:: RECORDS SUPPLIED ::

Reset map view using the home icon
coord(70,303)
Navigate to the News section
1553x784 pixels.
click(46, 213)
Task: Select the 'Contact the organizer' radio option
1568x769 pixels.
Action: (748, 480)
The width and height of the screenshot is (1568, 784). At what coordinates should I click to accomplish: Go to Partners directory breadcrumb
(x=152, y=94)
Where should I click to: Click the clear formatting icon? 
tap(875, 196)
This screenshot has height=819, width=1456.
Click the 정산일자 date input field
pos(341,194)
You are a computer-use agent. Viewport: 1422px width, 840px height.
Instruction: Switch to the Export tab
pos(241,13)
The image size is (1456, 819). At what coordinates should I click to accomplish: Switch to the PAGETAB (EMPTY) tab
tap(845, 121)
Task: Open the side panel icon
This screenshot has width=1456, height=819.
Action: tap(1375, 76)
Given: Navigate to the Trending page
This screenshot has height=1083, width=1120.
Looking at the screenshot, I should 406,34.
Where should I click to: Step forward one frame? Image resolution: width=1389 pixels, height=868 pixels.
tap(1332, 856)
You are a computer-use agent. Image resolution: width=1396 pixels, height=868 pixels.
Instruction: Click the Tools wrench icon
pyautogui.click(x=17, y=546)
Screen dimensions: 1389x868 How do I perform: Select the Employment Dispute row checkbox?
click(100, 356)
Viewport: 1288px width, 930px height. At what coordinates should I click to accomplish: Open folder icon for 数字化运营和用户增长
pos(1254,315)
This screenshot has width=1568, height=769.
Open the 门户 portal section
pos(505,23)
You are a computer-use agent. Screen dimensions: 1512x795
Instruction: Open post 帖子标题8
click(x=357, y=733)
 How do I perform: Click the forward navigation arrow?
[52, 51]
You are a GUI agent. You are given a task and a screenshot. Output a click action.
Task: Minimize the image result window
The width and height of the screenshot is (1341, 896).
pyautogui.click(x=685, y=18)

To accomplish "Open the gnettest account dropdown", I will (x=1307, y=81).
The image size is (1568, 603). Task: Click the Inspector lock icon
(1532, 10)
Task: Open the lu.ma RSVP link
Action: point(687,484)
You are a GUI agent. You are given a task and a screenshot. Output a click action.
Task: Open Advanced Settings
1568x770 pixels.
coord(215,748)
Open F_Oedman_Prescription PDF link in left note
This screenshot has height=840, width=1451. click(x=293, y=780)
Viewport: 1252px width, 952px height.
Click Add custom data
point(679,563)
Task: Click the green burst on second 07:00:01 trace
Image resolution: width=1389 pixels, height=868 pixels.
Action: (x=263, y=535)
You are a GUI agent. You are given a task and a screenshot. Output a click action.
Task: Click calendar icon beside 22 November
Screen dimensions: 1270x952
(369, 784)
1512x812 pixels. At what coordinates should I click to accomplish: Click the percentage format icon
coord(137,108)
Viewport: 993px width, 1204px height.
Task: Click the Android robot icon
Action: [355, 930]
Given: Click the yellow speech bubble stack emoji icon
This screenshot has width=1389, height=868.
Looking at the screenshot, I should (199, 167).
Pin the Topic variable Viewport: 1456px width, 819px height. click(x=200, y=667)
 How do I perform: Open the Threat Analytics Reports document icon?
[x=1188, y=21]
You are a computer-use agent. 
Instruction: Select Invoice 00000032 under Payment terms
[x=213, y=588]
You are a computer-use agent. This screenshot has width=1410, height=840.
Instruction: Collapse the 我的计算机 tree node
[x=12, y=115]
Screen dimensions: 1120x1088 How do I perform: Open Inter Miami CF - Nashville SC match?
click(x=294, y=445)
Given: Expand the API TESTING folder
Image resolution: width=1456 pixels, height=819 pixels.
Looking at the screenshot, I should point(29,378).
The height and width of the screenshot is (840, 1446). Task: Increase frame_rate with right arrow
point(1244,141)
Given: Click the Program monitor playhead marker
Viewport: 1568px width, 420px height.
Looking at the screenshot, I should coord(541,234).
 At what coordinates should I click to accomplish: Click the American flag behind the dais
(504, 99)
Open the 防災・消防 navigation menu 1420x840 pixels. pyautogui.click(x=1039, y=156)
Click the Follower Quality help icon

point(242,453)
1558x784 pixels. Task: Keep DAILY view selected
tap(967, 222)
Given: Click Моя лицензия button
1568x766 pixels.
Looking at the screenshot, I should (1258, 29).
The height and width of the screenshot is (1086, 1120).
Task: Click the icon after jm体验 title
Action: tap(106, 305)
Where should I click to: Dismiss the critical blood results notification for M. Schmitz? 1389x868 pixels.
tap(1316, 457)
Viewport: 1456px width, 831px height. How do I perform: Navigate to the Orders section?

:::

*WORK INSTRUCTIONS*.
Every entry needs to be copied again, word for word.

*WRITTEN SOLUTION*.
Reset map view using the home icon
coord(70,303)
Navigate to the News section
1553x784 pixels.
click(46, 213)
Task: Select the 'Contact the organizer' radio option
1568x769 pixels.
Action: (748, 480)
The width and height of the screenshot is (1568, 784). At what coordinates should I click to accomplish: Go to Partners directory breadcrumb
(x=152, y=94)
Where should I click to: Click the clear formatting icon? 
tap(875, 196)
This screenshot has height=819, width=1456.
Click the 정산일자 date input field
pos(341,194)
You are a computer-use agent. Viewport: 1422px width, 840px height.
Instruction: Switch to the Export tab
pos(241,13)
The image size is (1456, 819). At what coordinates should I click to accomplish: Switch to the PAGETAB (EMPTY) tab
tap(845, 121)
Task: Open the side panel icon
This screenshot has width=1456, height=819.
Action: tap(1375, 76)
Given: Navigate to the Trending page
This screenshot has height=1083, width=1120.
Looking at the screenshot, I should 406,34.
Where should I click to: Step forward one frame? Image resolution: width=1389 pixels, height=868 pixels.
tap(1332, 856)
You are a computer-use agent. Image resolution: width=1396 pixels, height=868 pixels.
Instruction: Click the Tools wrench icon
pyautogui.click(x=17, y=546)
Screen dimensions: 1389x868 How do I perform: Select the Employment Dispute row checkbox?
click(100, 356)
Viewport: 1288px width, 930px height. At what coordinates should I click to accomplish: Open folder icon for 数字化运营和用户增长
pos(1254,315)
This screenshot has width=1568, height=769.
Open the 门户 portal section
pos(505,23)
You are a computer-use agent. Screen dimensions: 1512x795
Instruction: Open post 帖子标题8
click(x=357, y=733)
 How do I perform: Click the forward navigation arrow?
[52, 51]
You are a GUI agent. You are given a task and a screenshot. Output a click action.
Task: Minimize the image result window
The width and height of the screenshot is (1341, 896).
pyautogui.click(x=685, y=18)

To accomplish "Open the gnettest account dropdown", I will (x=1307, y=81).
The image size is (1568, 603). Task: Click the Inspector lock icon
(1532, 10)
Task: Open the lu.ma RSVP link
Action: point(687,484)
You are a GUI agent. You are given a task and a screenshot. Output a click action.
Task: Open Advanced Settings
1568x770 pixels.
coord(215,748)
Open F_Oedman_Prescription PDF link in left note
This screenshot has height=840, width=1451. click(x=293, y=780)
Viewport: 1252px width, 952px height.
Click Add custom data
point(679,563)
Task: Click the green burst on second 07:00:01 trace
Image resolution: width=1389 pixels, height=868 pixels.
Action: (x=263, y=535)
You are a GUI agent. You are given a task and a screenshot. Output a click action.
Task: Click calendar icon beside 22 November
Screen dimensions: 1270x952
(369, 784)
1512x812 pixels. At what coordinates should I click to accomplish: Click the percentage format icon
coord(137,108)
Viewport: 993px width, 1204px height.
Task: Click the Android robot icon
Action: [355, 930]
Given: Click the yellow speech bubble stack emoji icon
This screenshot has width=1389, height=868.
Looking at the screenshot, I should (199, 167).
Pin the Topic variable Viewport: 1456px width, 819px height. click(x=200, y=667)
 How do I perform: Open the Threat Analytics Reports document icon?
[x=1188, y=21]
You are a computer-use agent. 
Instruction: Select Invoice 00000032 under Payment terms
[x=213, y=588]
You are a computer-use agent. This screenshot has width=1410, height=840.
Instruction: Collapse the 我的计算机 tree node
[x=12, y=115]
Screen dimensions: 1120x1088 How do I perform: Open Inter Miami CF - Nashville SC match?
click(x=294, y=445)
Given: Expand the API TESTING folder
Image resolution: width=1456 pixels, height=819 pixels.
Looking at the screenshot, I should point(29,378).
The height and width of the screenshot is (840, 1446). Task: Increase frame_rate with right arrow
point(1244,141)
Given: Click the Program monitor playhead marker
Viewport: 1568px width, 420px height.
Looking at the screenshot, I should coord(541,234).
 At what coordinates should I click to accomplish: Click the American flag behind the dais
(504, 99)
Open the 防災・消防 navigation menu 1420x840 pixels. pyautogui.click(x=1039, y=156)
Click the Follower Quality help icon

point(242,453)
1558x784 pixels. Task: Keep DAILY view selected
tap(967, 222)
Given: Click Моя лицензия button
1568x766 pixels.
Looking at the screenshot, I should (1258, 29).
The height and width of the screenshot is (1086, 1120).
Task: Click the icon after jm体验 title
Action: tap(106, 305)
Where should I click to: Dismiss the critical blood results notification for M. Schmitz? 1389x868 pixels.
tap(1316, 457)
Viewport: 1456px width, 831px height. How do I perform: Navigate to the Orders section?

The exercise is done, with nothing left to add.